(RECORDS TO PROCESS begins)

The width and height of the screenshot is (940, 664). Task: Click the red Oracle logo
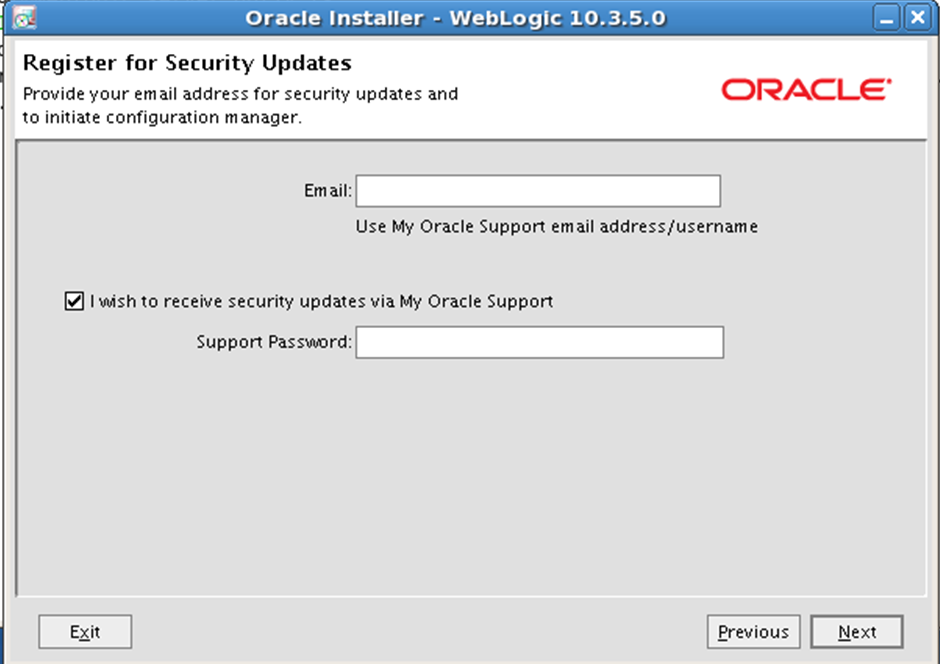tap(806, 90)
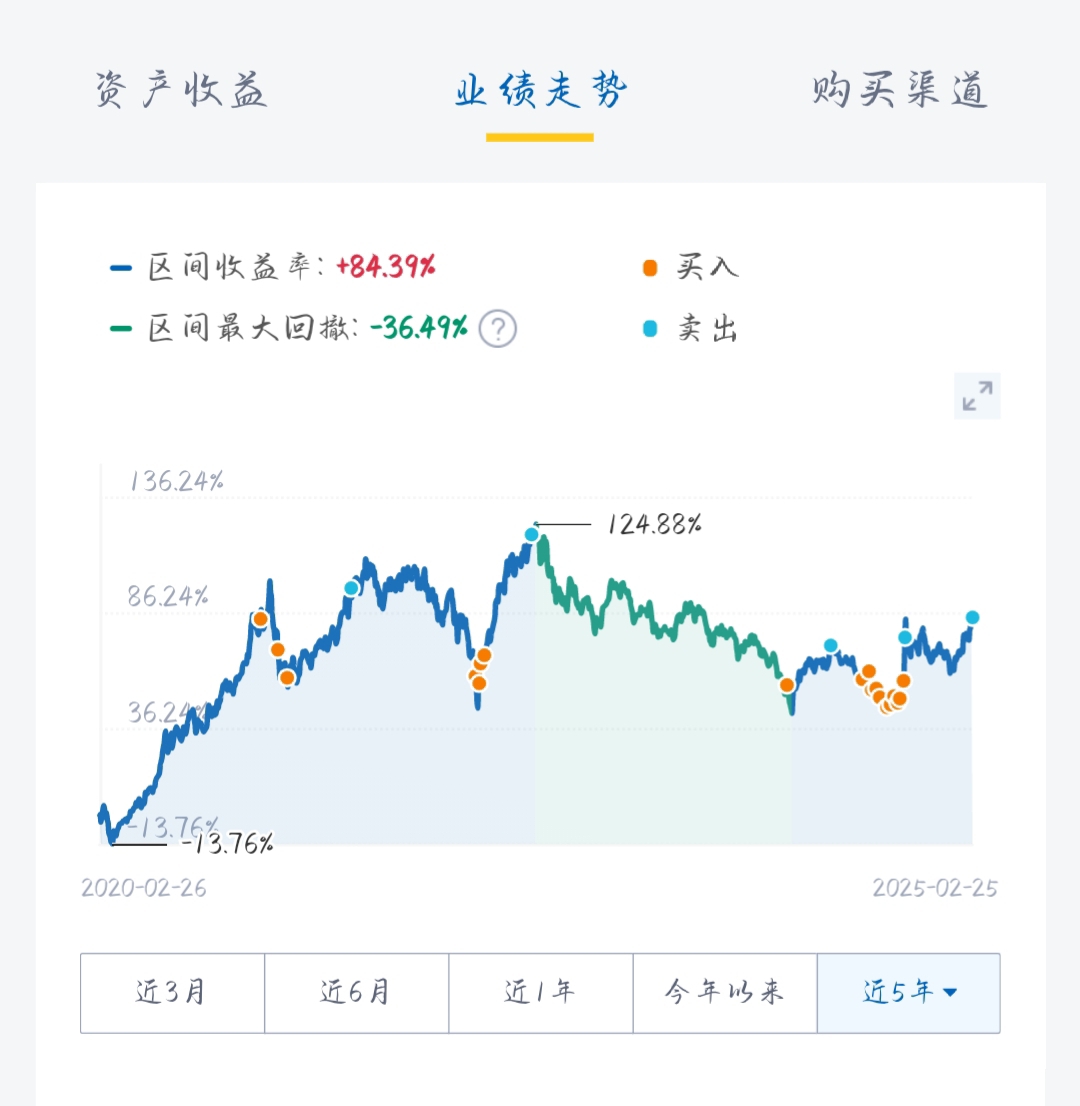Click the question mark help icon
The image size is (1080, 1106).
point(497,328)
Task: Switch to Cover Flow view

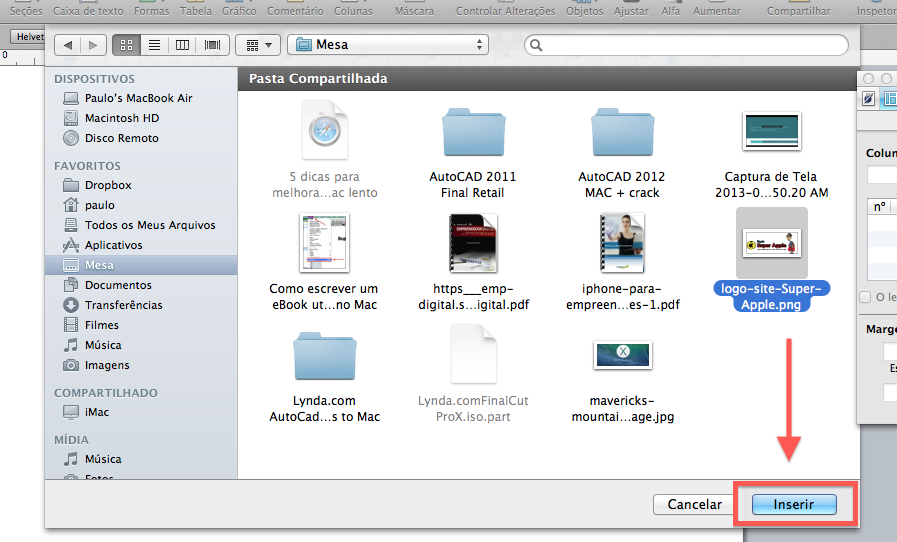Action: (212, 45)
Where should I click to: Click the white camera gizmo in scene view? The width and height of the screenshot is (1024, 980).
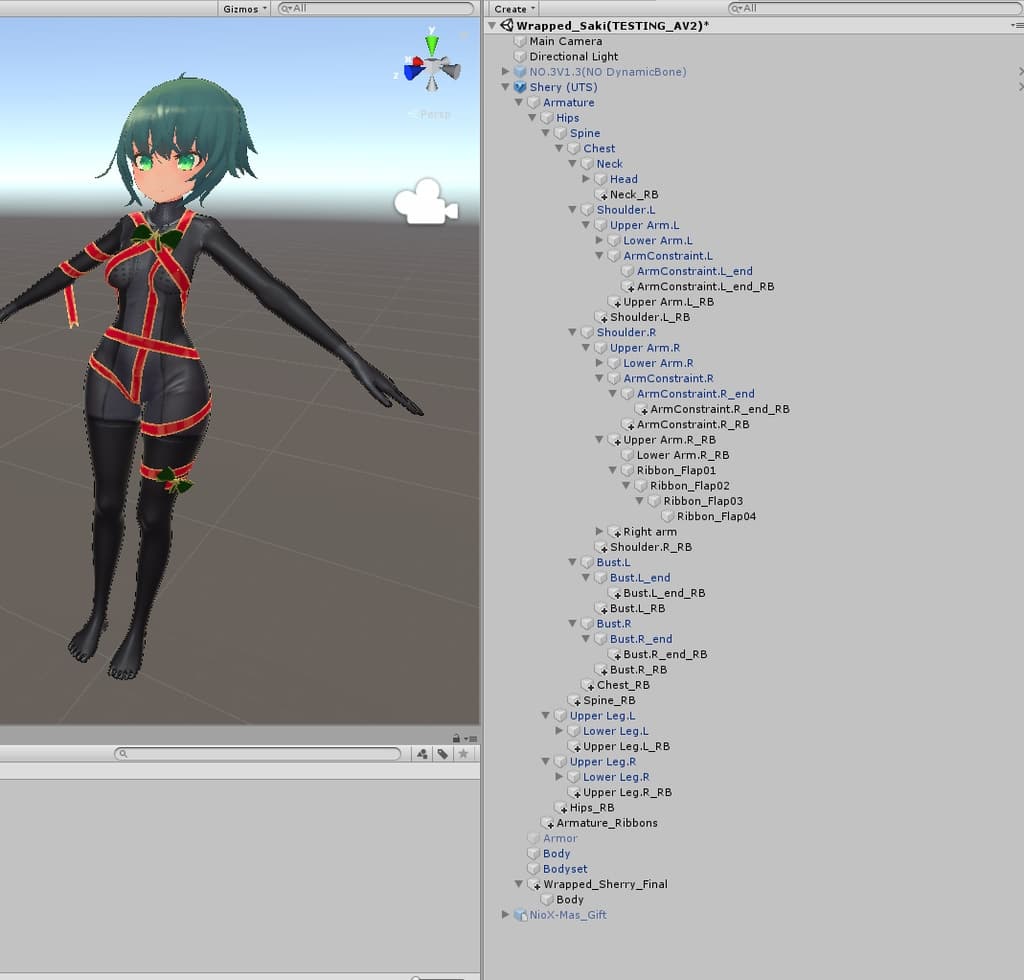pyautogui.click(x=426, y=202)
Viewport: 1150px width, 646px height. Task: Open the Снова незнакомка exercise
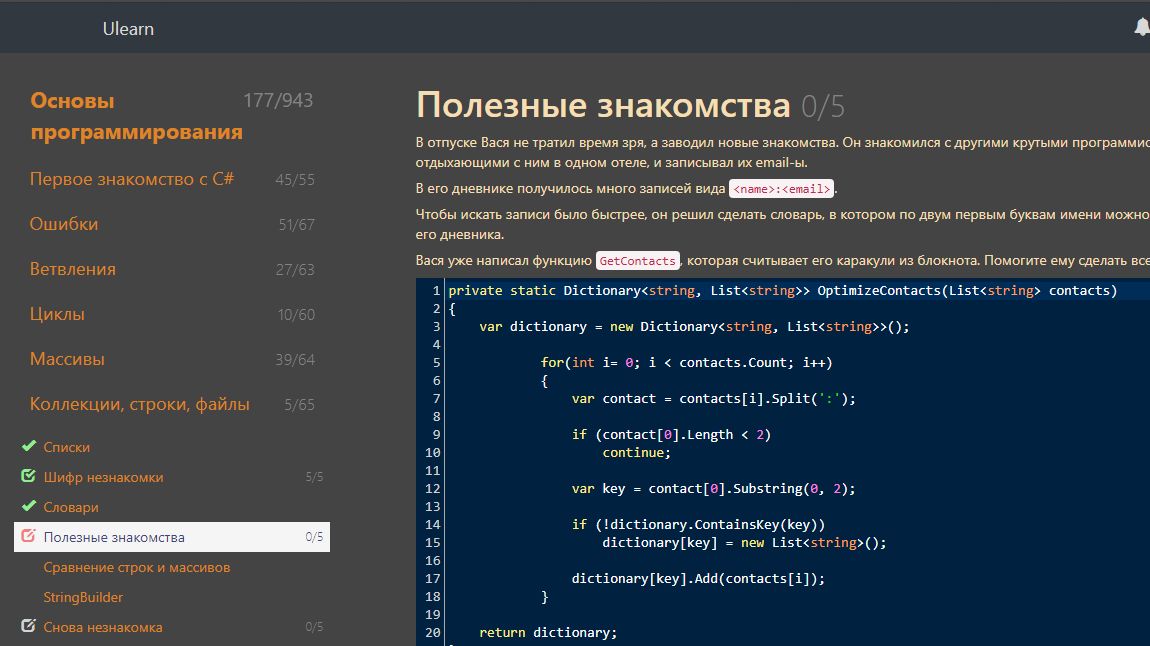point(103,627)
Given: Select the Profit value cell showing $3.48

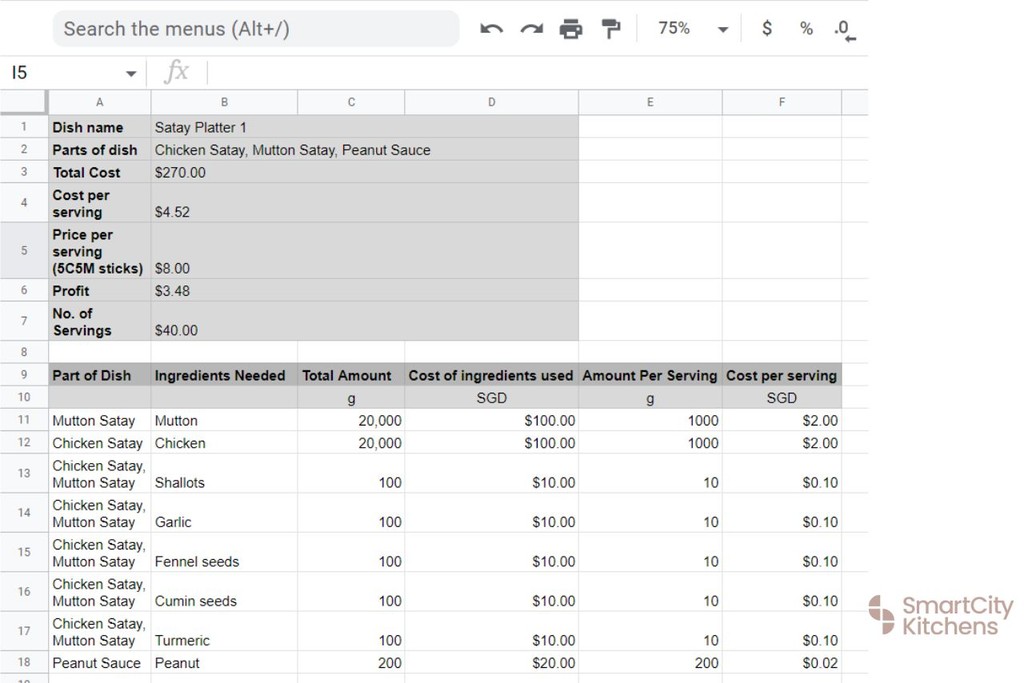Looking at the screenshot, I should pyautogui.click(x=224, y=291).
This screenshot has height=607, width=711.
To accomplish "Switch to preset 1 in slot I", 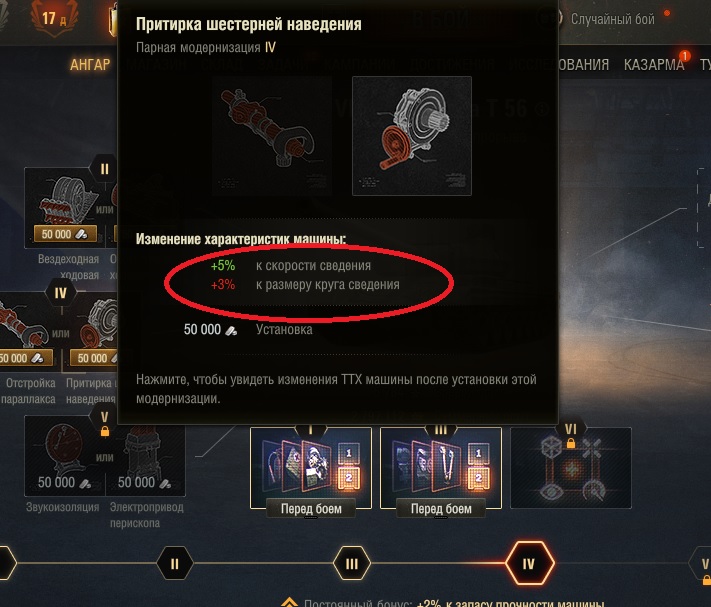I will pyautogui.click(x=349, y=453).
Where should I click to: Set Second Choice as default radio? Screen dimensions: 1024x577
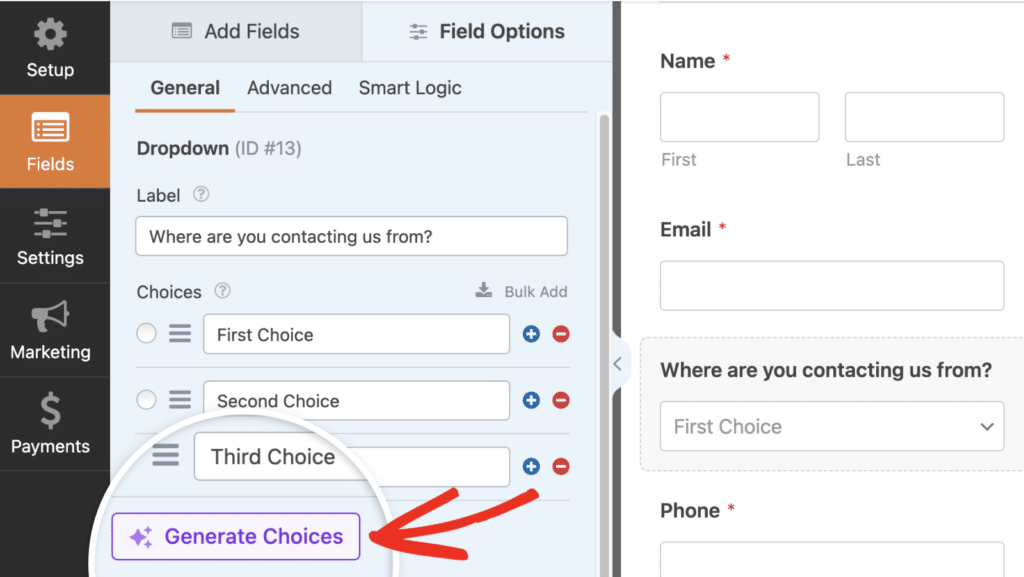[x=147, y=400]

(RECORDS TO PROCESS ends)

In the records, the line containing "Where should I click to: Set" starts the span and the final line ends it. Output exactly that span, both ends included, with no pictures and nothing else.

*WRITTEN REPLY*.
Where should I click to: Set Second Choice as default radio? Screen dimensions: 1024x577
[x=147, y=400]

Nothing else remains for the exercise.